Burmistrz odpowiedział, że to była tylko jego prośba, do której ma prawo.
Wzajemne wypominki
Burmistrz Bartłomiej Wróbel przypomniał, że gdy pojechał do kuratorium w zeszłym roku to się zdziwili, ponieważ przed nim o to samo prosił jego poprzednik burmistrz Zbigniew Kitlas.
Doszło do wypominania wzajemnych „krzywd”. Poruszono nawet sprawę zawiadomienia nadzoru budowlanego do świetlicy, gdzie odbywają się w-f, a dziś było zebranie wiejskie. Burmistrz zauważył, że rodzice też namawiali niektórych, aby swoje dzieci zapisali z kolei do szkoły w Gogolicach. Zapytano też dlaczego burmistrz tym razem zrezygnował z zamknięcia szkoły w Stołecznej.
Skarbnik gminy poinformowała, że na 23 mln zł budżetu, ponad 8 mln zł idzie na szkoły.
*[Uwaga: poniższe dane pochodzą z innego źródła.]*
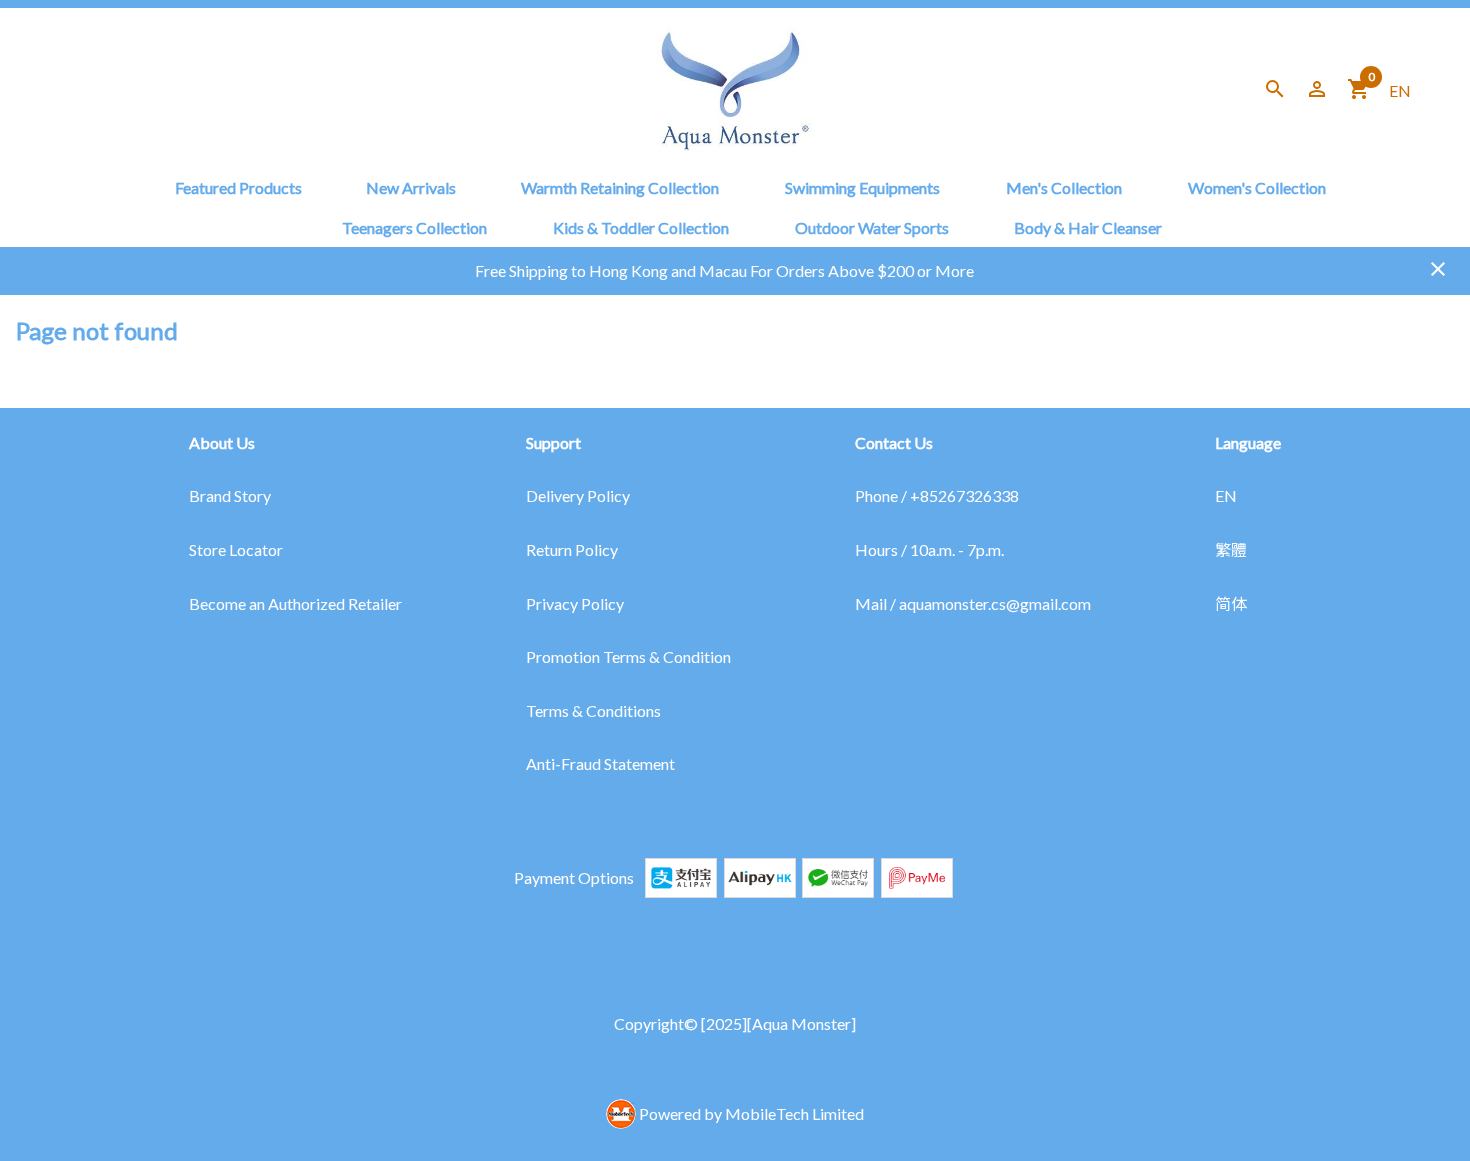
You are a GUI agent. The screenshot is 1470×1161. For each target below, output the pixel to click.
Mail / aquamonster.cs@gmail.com (973, 603)
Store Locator (236, 549)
-Aby gmina się rozwijała, trzeba coś z tym zrobić - mówiła skarbik Czesława Trautman.
Chodzi o dwa budynki
Na zebraniu poinformowano, że w budynku szkoły w Góralicach ma być przeprowadzona termomodernizacja (za 2,5 mln zł, z czego gmina ma wyłożyć 15 procent). Burmistrz zapytany został co z budynkiem szkoły w Gogolicach, gdyby jednak doszło do likwidacji.
-Jak zlikwidujemy szkołę, to budynek adaptowany zostanie na mieszkania socjalne – powiedział burmistrz.
Mieszkańcy oburzyli się, że nie chcą patologii.
-Dlaczego nie powiecie uczciwie, że po to zabieracie dzieci z Gogolic, aby móc utrzymać szkołę w Góralicach? – pytał jedna z nauczycielek.
Burmistrz podkreślił, że wszystkie szkoły traktuje po równo i zależy mu na dobru uczniów.
Propozycje padły trzy
Zebranie trwało około 4 godzin. Rodzice zaproponowali, że skoro szkoła w Góralicach ma takie zaplecze, to niech przeniesione zostaną tam dzieci i młodzież z Trzcińska-Zdroju.
Z bardziej realnych propozycji padła ta, która mówiła o przejęciu szkoły przez stowarzyszenie. Jeszcze w zeszłym roku burmistrz planował reorganizację i zostawienie 3 klas. W tym roku takiej propozycji już nie ma. Ale na pomysł przejęcia przez stowarzyszenie nie powiedział „nie”.
Dialog będzie kontynuowany. Rodzice zaprosili władze Trzcińska-Zdroju na debatę, podczas której mają być też poseł i kurator oświaty.